Every five years, the United Nations Population Division publishes datasets estimating international migrant numbers.
The three countries with the largest emigrant population increases in each five-year period since the UN began records are below, with emigrant population increase in brackets (in millions):
1990-1995: Mexico (2.6 m), Rwanda (1.5 m), China (0.8 m)
1995-2000: Mexico (2.6 m), China (0.9 m), India (0.8 m)
2000-2005: India (1.6 m), China (1.5 mil), Mexico (1.3 m)
2005-2010: India (3.6 m), Mexico (1.6 m), China (1.4 m)
2010-2015: Syria (5.4 m), India (2.7 m), China (1.5 m)
2015-2020: Venezuela (4.7 m), Syria (2 m), India (2 m)

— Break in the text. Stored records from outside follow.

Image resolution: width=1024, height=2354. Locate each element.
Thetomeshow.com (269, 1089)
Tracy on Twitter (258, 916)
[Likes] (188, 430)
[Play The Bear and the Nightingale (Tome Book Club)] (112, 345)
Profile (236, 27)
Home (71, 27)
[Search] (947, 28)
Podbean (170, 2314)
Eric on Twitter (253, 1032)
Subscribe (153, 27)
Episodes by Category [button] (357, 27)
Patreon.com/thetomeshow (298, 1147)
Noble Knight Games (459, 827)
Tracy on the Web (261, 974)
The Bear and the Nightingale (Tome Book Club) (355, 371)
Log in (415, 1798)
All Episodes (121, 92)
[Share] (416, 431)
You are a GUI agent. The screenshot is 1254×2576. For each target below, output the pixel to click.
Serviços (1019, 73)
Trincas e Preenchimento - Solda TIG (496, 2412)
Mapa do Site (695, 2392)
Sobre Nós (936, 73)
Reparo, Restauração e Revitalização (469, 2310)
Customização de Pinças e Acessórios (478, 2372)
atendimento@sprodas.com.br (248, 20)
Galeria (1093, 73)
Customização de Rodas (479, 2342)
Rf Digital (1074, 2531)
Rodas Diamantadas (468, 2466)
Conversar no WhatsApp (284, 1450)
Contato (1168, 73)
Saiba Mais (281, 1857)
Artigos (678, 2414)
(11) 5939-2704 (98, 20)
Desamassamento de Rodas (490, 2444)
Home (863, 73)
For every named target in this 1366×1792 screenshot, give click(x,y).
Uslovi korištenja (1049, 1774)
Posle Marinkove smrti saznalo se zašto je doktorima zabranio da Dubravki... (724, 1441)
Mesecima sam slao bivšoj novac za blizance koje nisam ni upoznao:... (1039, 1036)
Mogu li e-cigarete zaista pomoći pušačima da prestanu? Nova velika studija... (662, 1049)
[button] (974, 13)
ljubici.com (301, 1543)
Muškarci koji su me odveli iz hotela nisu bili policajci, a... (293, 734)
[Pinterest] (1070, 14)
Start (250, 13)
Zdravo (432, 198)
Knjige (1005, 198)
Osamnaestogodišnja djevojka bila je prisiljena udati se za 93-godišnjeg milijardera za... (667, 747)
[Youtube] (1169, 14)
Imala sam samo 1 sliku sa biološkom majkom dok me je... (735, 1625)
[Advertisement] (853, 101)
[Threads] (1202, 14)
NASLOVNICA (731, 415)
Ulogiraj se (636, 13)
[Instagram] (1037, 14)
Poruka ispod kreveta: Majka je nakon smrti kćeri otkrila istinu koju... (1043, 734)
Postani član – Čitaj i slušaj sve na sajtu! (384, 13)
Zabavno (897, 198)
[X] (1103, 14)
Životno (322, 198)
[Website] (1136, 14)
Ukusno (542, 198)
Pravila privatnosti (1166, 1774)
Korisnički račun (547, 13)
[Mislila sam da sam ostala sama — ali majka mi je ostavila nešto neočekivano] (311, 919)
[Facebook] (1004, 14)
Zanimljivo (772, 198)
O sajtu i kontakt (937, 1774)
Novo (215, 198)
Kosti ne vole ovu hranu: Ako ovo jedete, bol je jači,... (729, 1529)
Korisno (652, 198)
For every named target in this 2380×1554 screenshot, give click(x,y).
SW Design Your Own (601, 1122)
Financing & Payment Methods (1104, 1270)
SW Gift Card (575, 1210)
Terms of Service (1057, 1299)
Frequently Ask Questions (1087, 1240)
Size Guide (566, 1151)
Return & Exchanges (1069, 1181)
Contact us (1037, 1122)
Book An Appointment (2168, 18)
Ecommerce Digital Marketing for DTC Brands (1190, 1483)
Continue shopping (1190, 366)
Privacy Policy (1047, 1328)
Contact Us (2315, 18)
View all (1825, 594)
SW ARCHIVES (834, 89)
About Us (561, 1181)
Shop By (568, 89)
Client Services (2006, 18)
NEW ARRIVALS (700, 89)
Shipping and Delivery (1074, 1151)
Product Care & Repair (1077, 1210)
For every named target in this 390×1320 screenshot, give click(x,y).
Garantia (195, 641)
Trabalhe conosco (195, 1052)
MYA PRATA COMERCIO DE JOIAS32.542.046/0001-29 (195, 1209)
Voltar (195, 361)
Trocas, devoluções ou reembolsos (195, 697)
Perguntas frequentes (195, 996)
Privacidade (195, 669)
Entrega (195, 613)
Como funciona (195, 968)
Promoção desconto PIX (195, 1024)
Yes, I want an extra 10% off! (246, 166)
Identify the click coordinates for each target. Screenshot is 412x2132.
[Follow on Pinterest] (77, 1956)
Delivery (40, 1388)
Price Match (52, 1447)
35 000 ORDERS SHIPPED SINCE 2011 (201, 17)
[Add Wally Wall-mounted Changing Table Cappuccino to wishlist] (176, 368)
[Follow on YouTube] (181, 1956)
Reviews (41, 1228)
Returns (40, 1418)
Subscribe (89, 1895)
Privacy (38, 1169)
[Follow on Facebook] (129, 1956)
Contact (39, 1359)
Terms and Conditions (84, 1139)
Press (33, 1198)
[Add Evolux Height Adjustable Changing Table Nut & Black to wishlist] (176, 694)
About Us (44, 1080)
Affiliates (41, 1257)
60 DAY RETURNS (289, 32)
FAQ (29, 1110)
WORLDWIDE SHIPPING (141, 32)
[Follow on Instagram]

Which country will have the largest increase in its emigrant population between 2020 and 2025, according to UN data?
Feel free to add other countries.
The UN data for emigration can be downloaded from their webpage, see [Total, origin] under the header Data. To obtain the five-year difference, one will need to manipulate the data by deducting the more recent year (e.g. 2020) from the previous year (e.g. 2015) for each entry in the tab named Table 1. For example, this is the top 20 countries by 5-year change after I manipulated the data in this way and sorted by largest 5-year change between 2015-2020:
See Our World In Data for the data in a user-friendly form.
Cool market, I have boosted it because I want more traders!
Two things to clarify for my benefit:
is it total emigration or net emigration?
if 5m Ukrainians move to Russia and 5m Russians move to Ukraine, will this be +0 or +5m for both?
if all of the people moving are Russian origin, would it be +0 for Russia and +5m for Ukraine?
More concisely, do migrants count as -1? Do returning emigrants count as -1?
is it the largest increase in real terms? Or percentage
if one country goes from 1m to 2m, is that a “larger increase” for this market than another going from 500k to 1.4m?
@Gen Short answer: (1) Net, but only with respect to nationals (non-nationals don't count), and (2) real terms/total, not percentage.
Long answer:
(1) As I understand this UN data product, they count every national who resides outside their country of origin (expats) to establish an emigrant population number (e.g. think about all the American citizens living abroad, added up). To resolve this question, I would take the 2020 emigrant population and deduct it form the 2025 emigrant population to get an increase (or decrease) in nationals living abroad. So if 5 million Ukrainians left Ukraine (to Russia, or anywhere), and 0 Ukrainians moved back to Ukraine, Ukraine's emigrant population would be +5 million (regardless of how many Russians moved to Ukraine, since Russian emigration would count towards the Russian emigrant population). If 5 million Ukrainians left Ukraine, but also, 5 million returned, then the emigrant population total would be the same in 2020 and 2025, and therefore the difference would be zero.
(2) Real terms/total, not percentage. So if everyone from a lightly populated country (e.g. a small island nation) were to be evacuated, this proportionally large exodus would be unlikely to outdo the absolute exoduses from other more populous countries (though Syria, Venezuela, Rwanda, and other countries with larger exoduses in the past have not necessarily had especially large populations). So in the 2015-2020 period, Venezuela had the largest total increase in their emigrant population (~4.7 million more people outside of Venezuela between 2015-2020). For the purposes of the "largest exodus," this question had been asked about 2015-2020 numbers, Venezuela would have resolved YES.